(Records from a collection)

++++++++

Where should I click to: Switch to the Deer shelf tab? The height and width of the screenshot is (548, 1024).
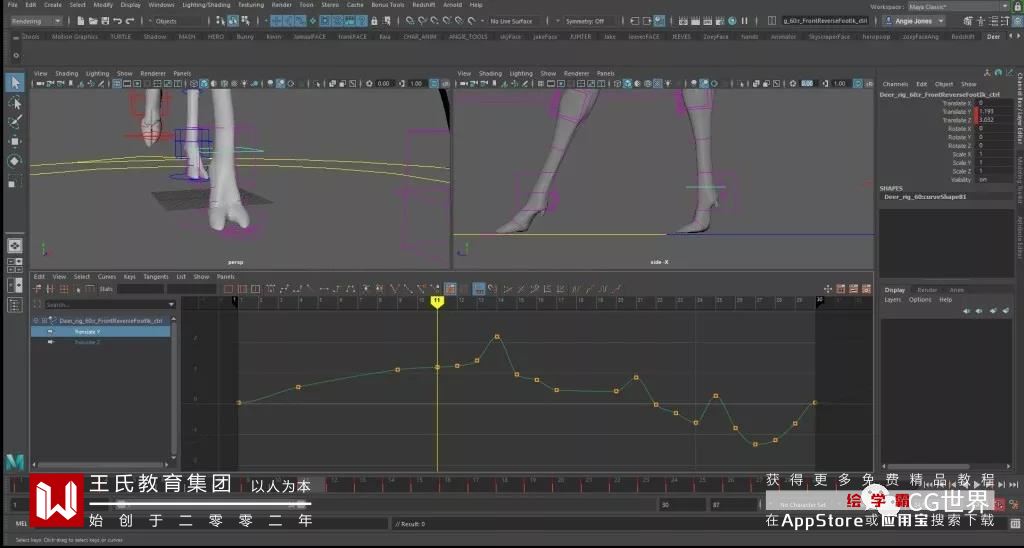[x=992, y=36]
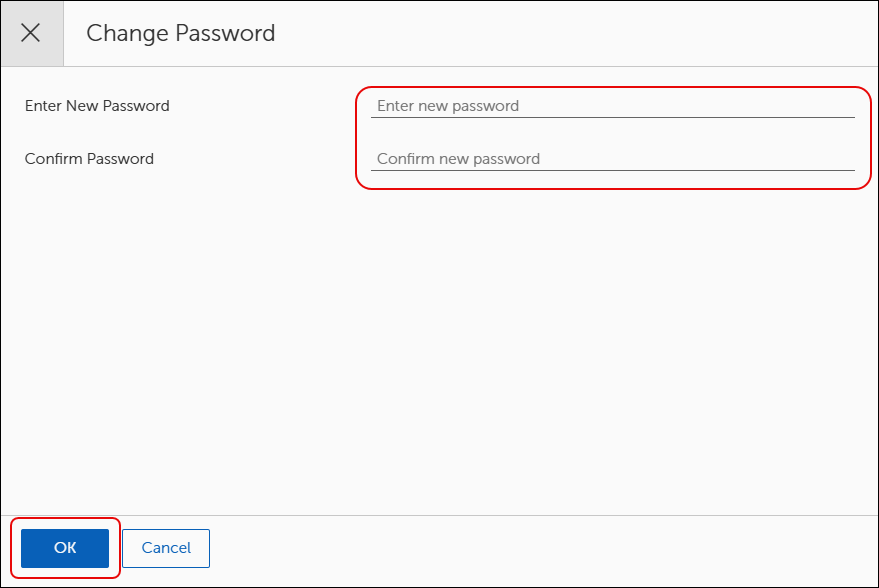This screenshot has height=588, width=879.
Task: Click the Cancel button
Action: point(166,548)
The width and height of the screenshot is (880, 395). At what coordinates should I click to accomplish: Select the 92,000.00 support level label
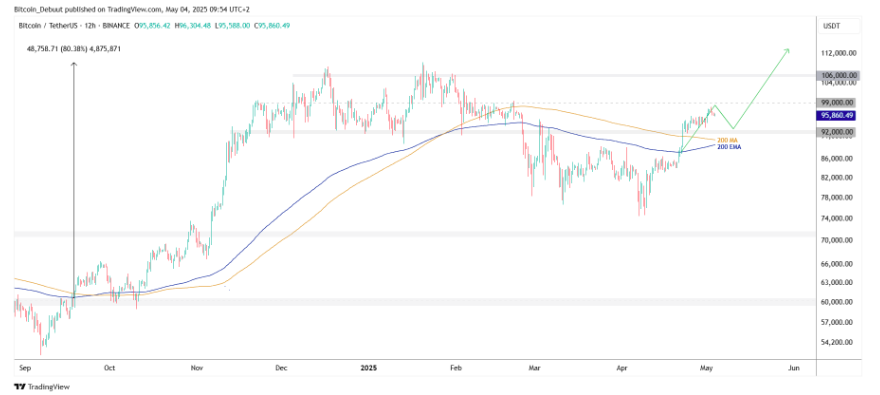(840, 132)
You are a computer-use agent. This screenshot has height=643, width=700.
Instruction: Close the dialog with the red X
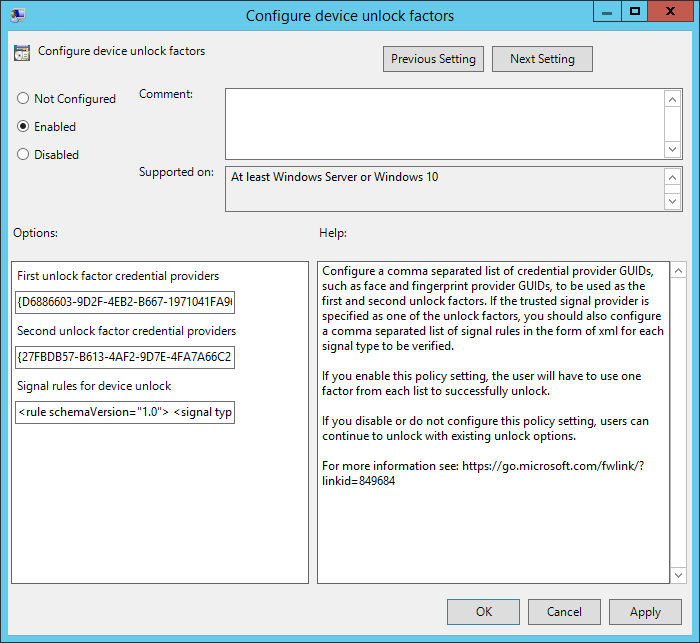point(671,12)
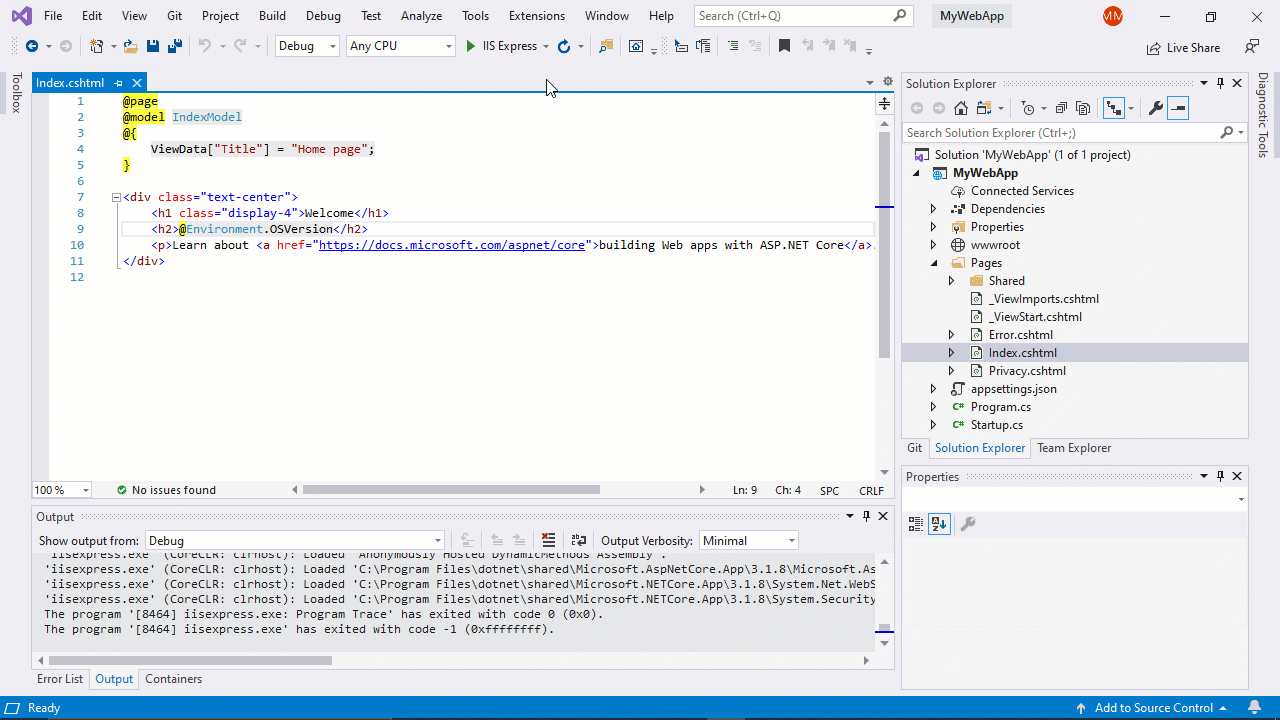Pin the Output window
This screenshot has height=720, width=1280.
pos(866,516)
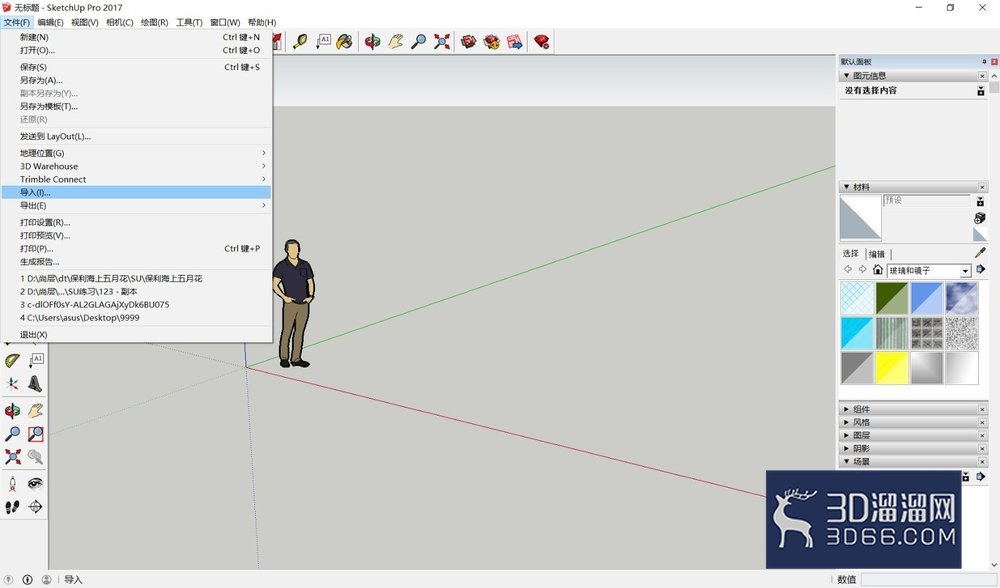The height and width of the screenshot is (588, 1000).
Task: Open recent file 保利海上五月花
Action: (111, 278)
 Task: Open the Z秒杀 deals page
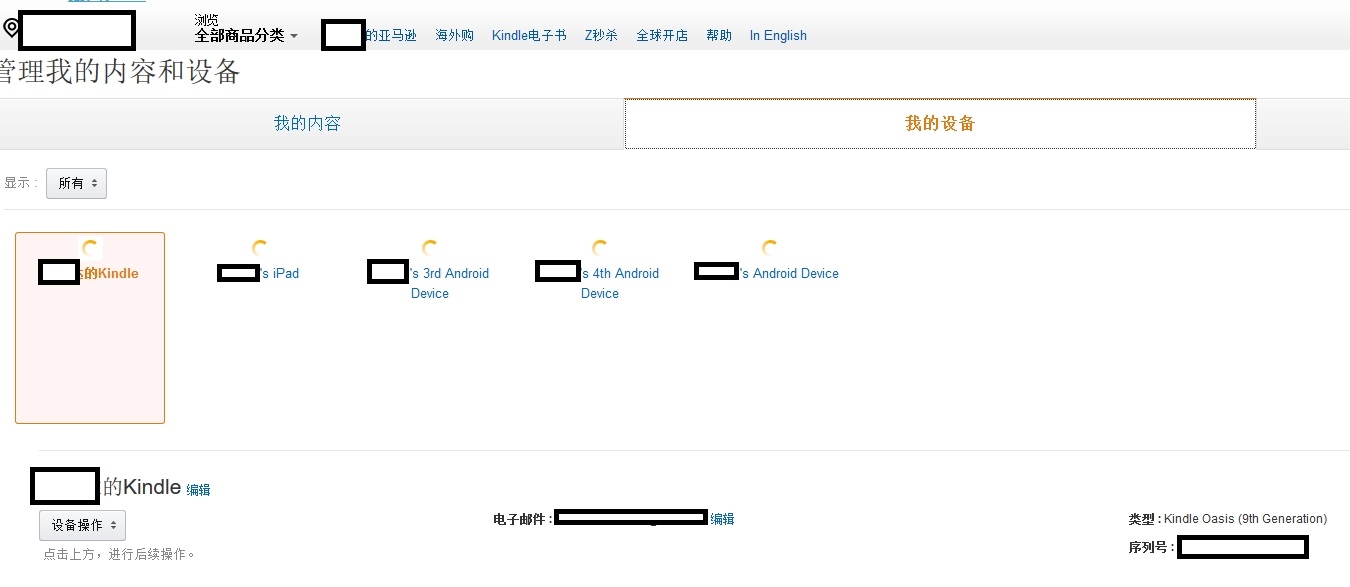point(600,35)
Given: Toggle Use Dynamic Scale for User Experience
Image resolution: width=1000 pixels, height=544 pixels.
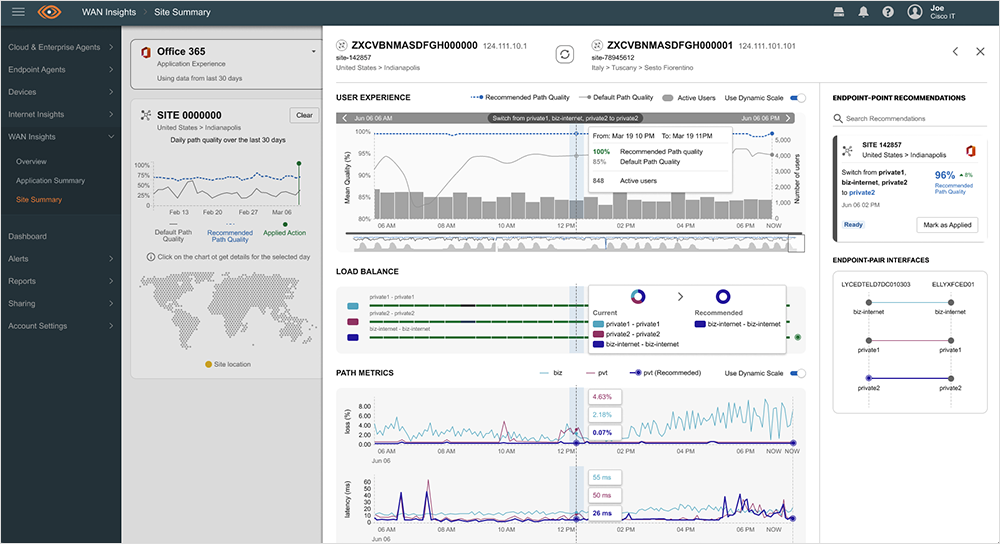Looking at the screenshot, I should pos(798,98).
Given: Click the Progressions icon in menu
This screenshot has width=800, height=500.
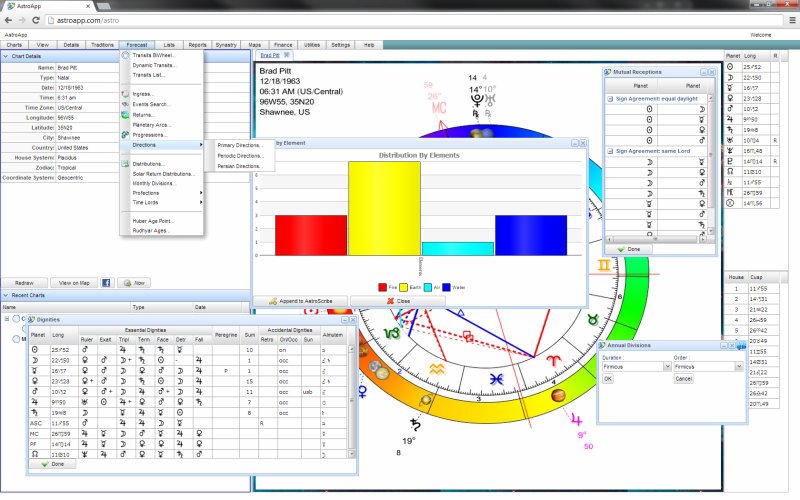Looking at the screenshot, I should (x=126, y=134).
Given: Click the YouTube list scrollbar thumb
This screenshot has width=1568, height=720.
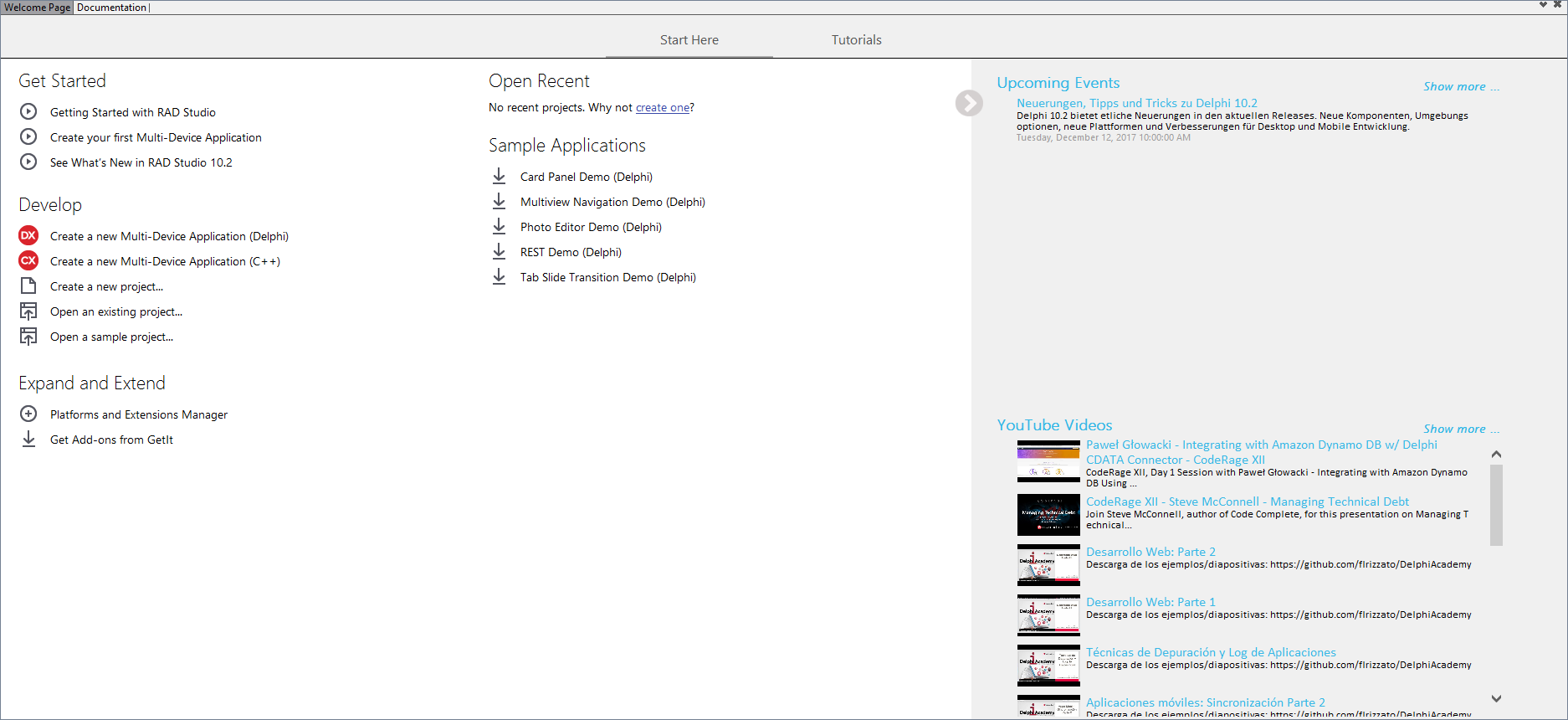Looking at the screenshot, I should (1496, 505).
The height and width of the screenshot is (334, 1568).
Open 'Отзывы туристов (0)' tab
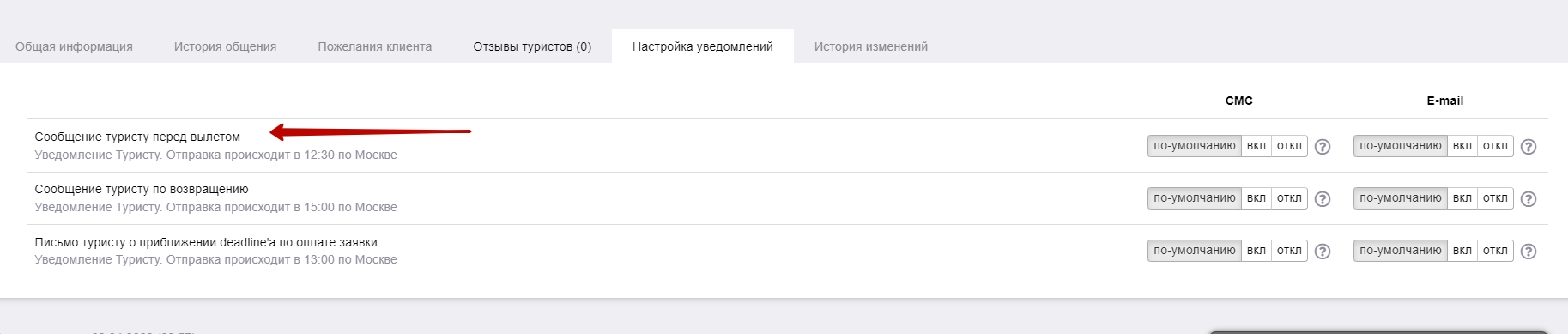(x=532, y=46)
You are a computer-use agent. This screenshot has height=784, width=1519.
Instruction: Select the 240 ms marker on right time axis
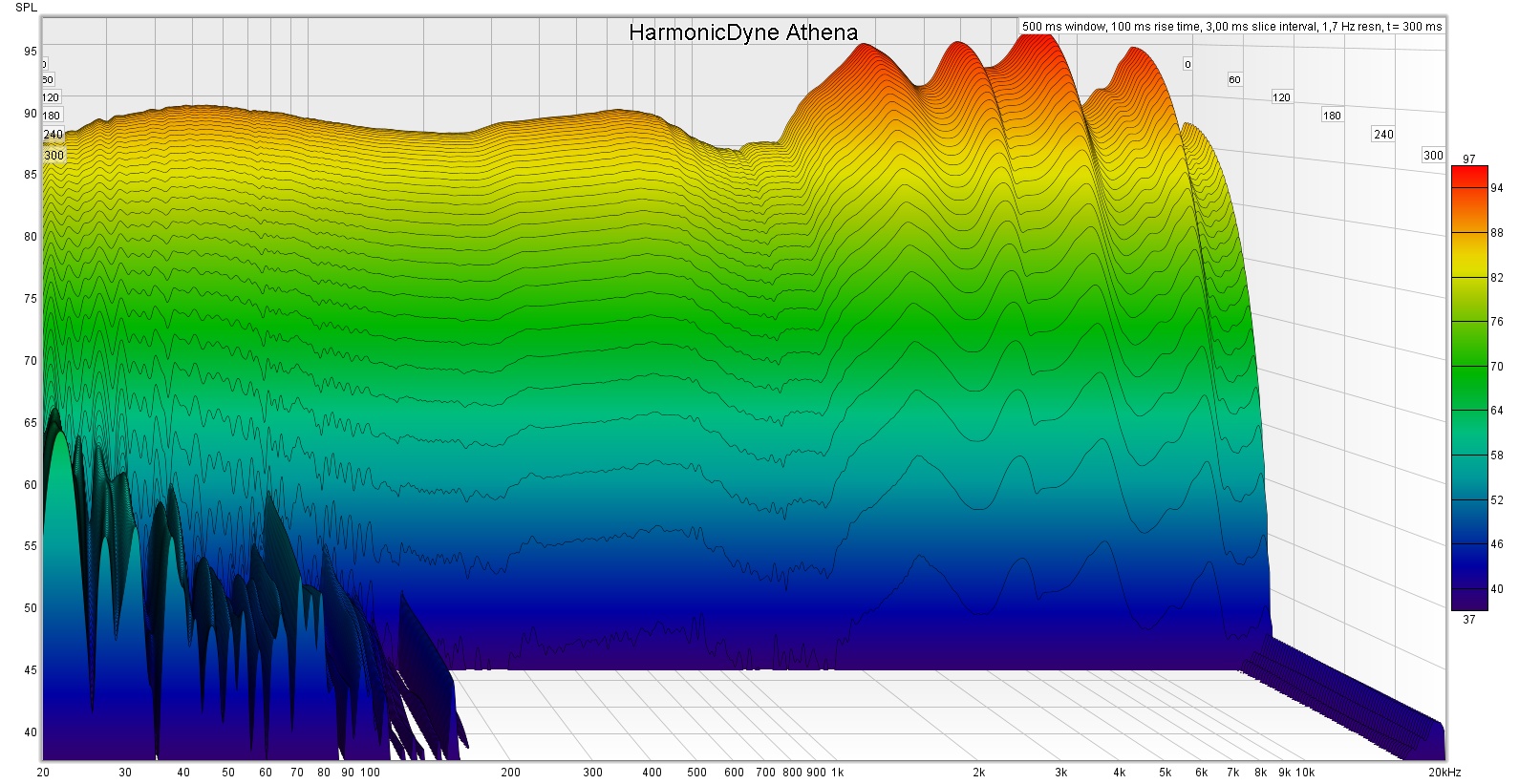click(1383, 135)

++++++++

What you return must match the lines above from the one with "Instruction: Close the dialog with the red X" through the one with "Given: Toggle Use" exactly, with both ends included and the pictures excluded.

> **ANSWER TO THE EXERCISE**
Instruction: Close the dialog with the red X
point(671,12)
Pin the Output window
This screenshot has height=720, width=1280.
pos(866,516)
The height and width of the screenshot is (588, 1000).
Task: Open recent file 保利海上五月花
Action: (111, 278)
 Task: Open the Z秒杀 deals page
point(600,35)
Given: Toggle Use Dynamic Scale for User Experience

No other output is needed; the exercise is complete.